While these schools may look into creating advisory committees or adopting state or federal regulations in the future, all seem to indicate mass student vaccination efforts aren’t on the agenda yet.

Whether colleges can make the coronavirus vaccine mandatory for all on-campus residents could come down to a federal decision.

Under Florida Law, certain vaccinations are required of all students attending public school, including college students.

In higher education, individuals residing in on-campus housing must provide documentation of vaccinations against meningococcal meningitis and hepatitis B unless the individual — if the individual is 18 years of age or older — or the individual’s parent, in the case of minors — declines the vaccinations by signing waivers.

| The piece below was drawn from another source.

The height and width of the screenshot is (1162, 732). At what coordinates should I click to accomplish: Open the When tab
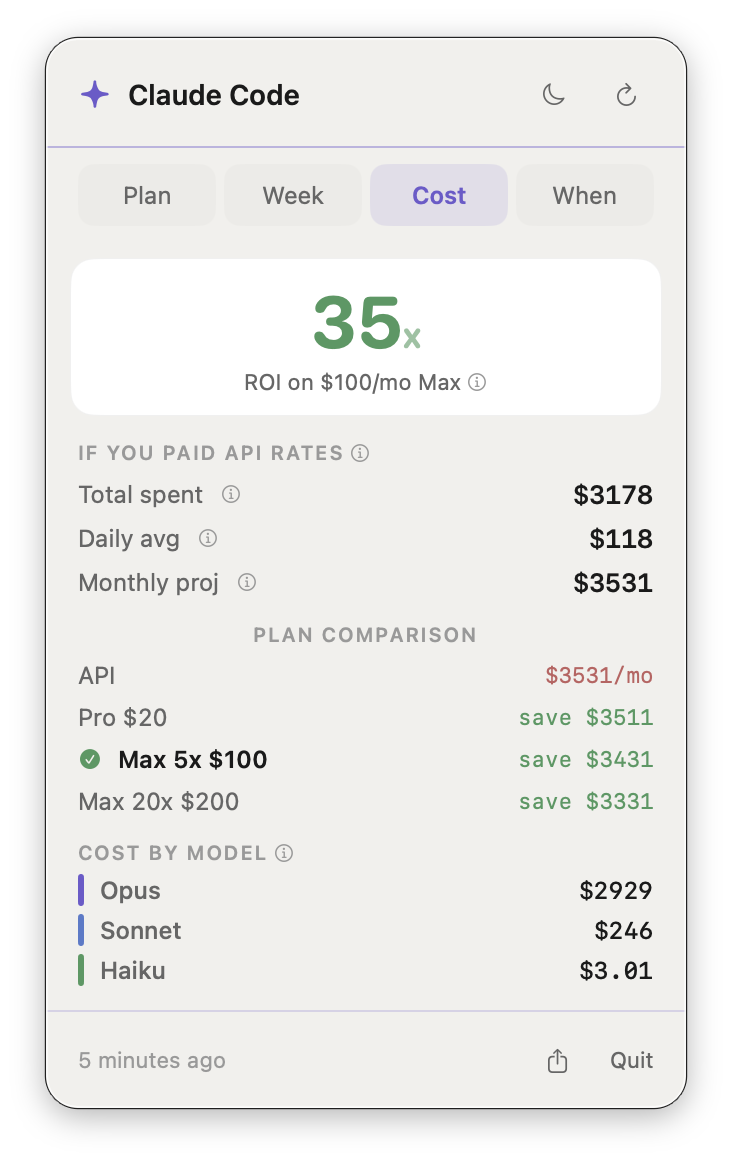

Florida allows exemptions for religious purposes or medical reasons, and these higher education institutions aren’t required to provide or pay for these particular vaccinations. If the COVID-19 inoculation were to become a requirement for on-campus residents or available through on-campus health centers, it would be a big undertaking for many Florida colleges and universities.

Whether colleges will be able to personally distribute the vaccine to their students, as some do with flu shots, is still unclear, though.

Individual Responsibility

Students’ lack of interest in getting vaccinated concerns many health experts.

Although about 70% of college students in the U.S. said they believe it is important to get an annual flu vaccine, just 46% say they typically get vaccinated, according to results from a 2017 National Foundation for Infectious Diseases (NFID) survey of 1,005 U.S. college students.

The data implies most students will forgo getting shots without additional motivation, and different pro-vaccination organizations have responded to this.

To encourage people — and students in particular — to get vaccinated, many places offer shots at a low or no cost or incentivizing them with items, such as free food or gift cards.

Although 61% of students said offerings like this would have a positive impact on the likelihood of getting inoculated, according to WalletHub, a personal finance website. But 39% of Americans don’t want to get a COVID-19 vaccine, according to a December study from Pew Research Center. About half of this group — or 18% of U.S. adults overall — said they may change their minds once more people get the vaccine and more information becomes available.

Although the share of Americans who intend to get the coronavirus vaccine has increased, young people ages 18-29 are among those least likely to say they would get the shot if it were available to them today, according to Pew.

Many of these students seem concerned with long-term effects of the COVID-19 vaccines, which haven’t been recorded because of the fast-tracked nature of the vaccination efforts, meaning it may be up to college and university administrators to improve vaccination efforts among students requirements to make students more interested in getting the vaccine.

Of course, before students can even begin to weigh their decision to get vaccinated, the vaccines must become available to them.

According to statements from the incoming Joe Biden administration, reopening schools and vaccinating teachers are top priorities — but healthy college students could be among the last in line to be vaccinated.

Most college students likely will have to wait until April, when more vaccines are available, Dr. Anthony Fauci  said in a statement.

Whether enough college students will voluntarily receive the vaccine remains a pressing question.